Asked about the poll, released Thursday, Josh Ewing, executive director of the Friends of Cedar Mesa, which supports a new monument, said that safeguarding treasured landscapes isn't a popularity contest.
"There are certain things that are the right thing to do whether it's popular or not," Ewing noted. "That said, it's good to see 55 percent believe it's good to protect this as a national monument."
The poll numbers would be in the 90s, Ewing added, if the question was simply do you want to protect the Bears Ears area because while there are differences in approach, he said, nearly all Utahns want to preserve the region.
As part of the survey, respondents were given statements for and against a monument to see what points resonated with Utahns.
When asked in a supportive way about Reps. Rob Bishop and Jason Chaffetz's legislation versus an "overly restrictive" national monument "without any local input," nearly two-thirds said they would support the legislation.

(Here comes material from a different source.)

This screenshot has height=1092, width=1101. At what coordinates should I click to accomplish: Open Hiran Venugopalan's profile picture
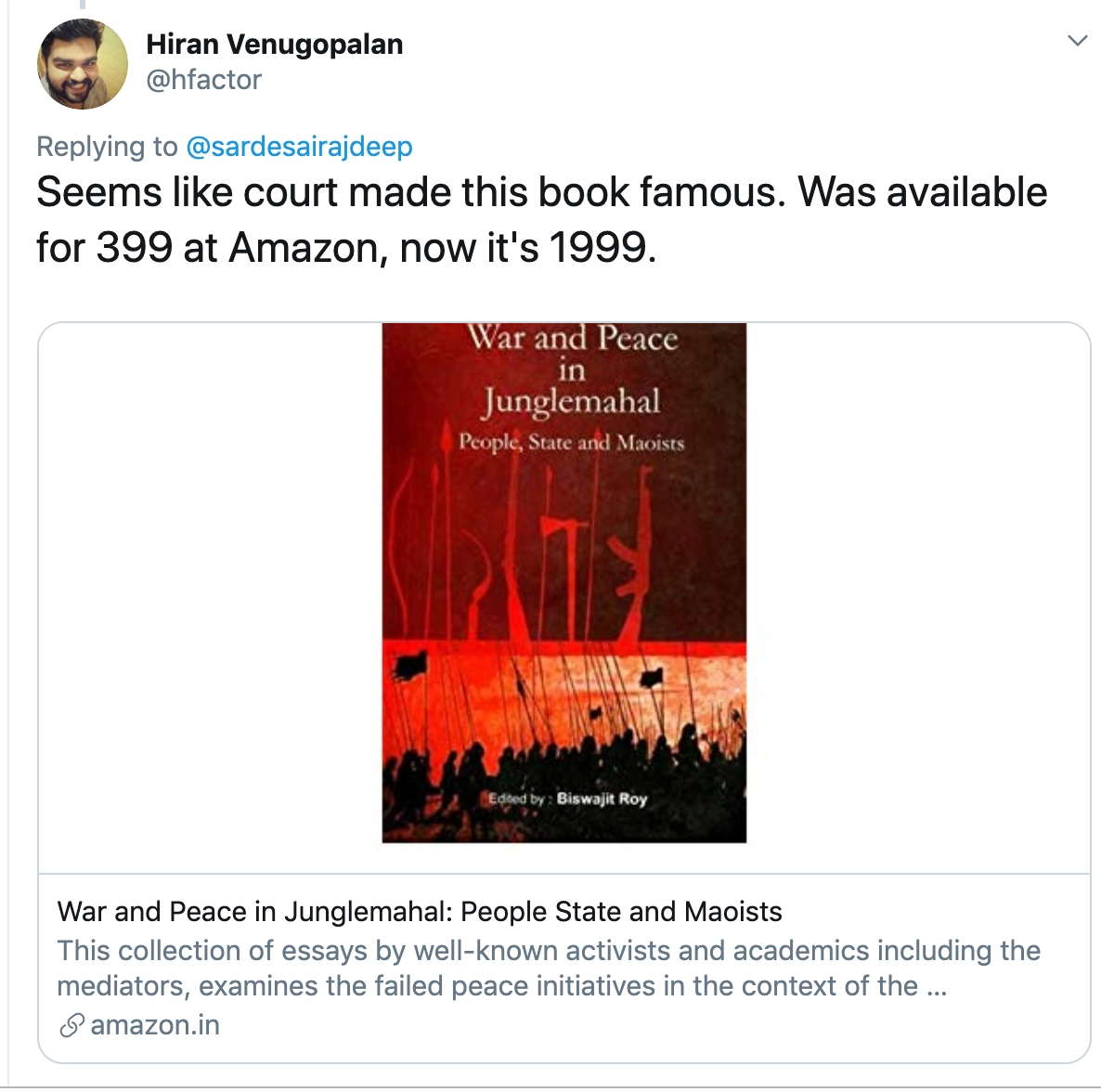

Chaffetz, in a statement, said it's clear that all sides want to see that the land near Bears Ears is protected and the Public Lands Initiative (PLI) legislation wins out in this poll.
"The question is whether you want a monument controlled by Washington, D.C., bureaucrats or local management as provided for in PLI," Chaffetz said. "This poll shows that when citizens are given the choice, a supermajority agree PLI is the right approach."
When respondents were told that Utah political leaders initially opposed protecting Zion, Capitol Reef and Arches national parks but now they are well-known examples of Utah's beauty and draw millions of tourists, nearly three-quarters of those surveyed said that was a convincing argument to support Bears Ears as a monument.
The Public Opinion Strategies survey of 600 registered voters had a margin of error of plus or minus 3.94 percentage points.
A majority of those polled came from Utah's most populous counties. Less than 1 percent of respondents were from San Juan County, where Bears Ears is located. The county has an estimated population of about 15,000 out of 3 million statewide. The pollster said it did oversample in "select counties" in southeastern Utah.
A Salt Lake Tribune-Hinckley Institute poll in June showed a much more split result when Utah voters were asked if they supported a Bears Ears National Monument.
Then, a third backed a monument while 39 opposed it. Some 28 percent were unsure.
The Pew Charitable Trusts also polled on voters' impressions of the Grand Staircase-Escalante National Monument, which then-President Bill Clinton named in 1996 after virtually no consultation with Utah political leaders. The designation was widely controversial in the state at the time and then-Democratic U.S. Rep. Bill Orton blamed his election loss that year on the monument designation.
Now, the poll shows, some 52 percent of Utahns believe the monument was good for the state while 23 percent said it was bad.
About 70 percent said Grand Staircase has had a positive effect on Utah tourism and on the state's wildlife and environment.
Pew Charitable Trusts has criticized the Public Lands Initiative and suggested several changes to make it more palatable. The group said if the bill can't be improved and passed this year, it supports Obama naming a Bears Ears National Monument under his authority in the Antiquities Act.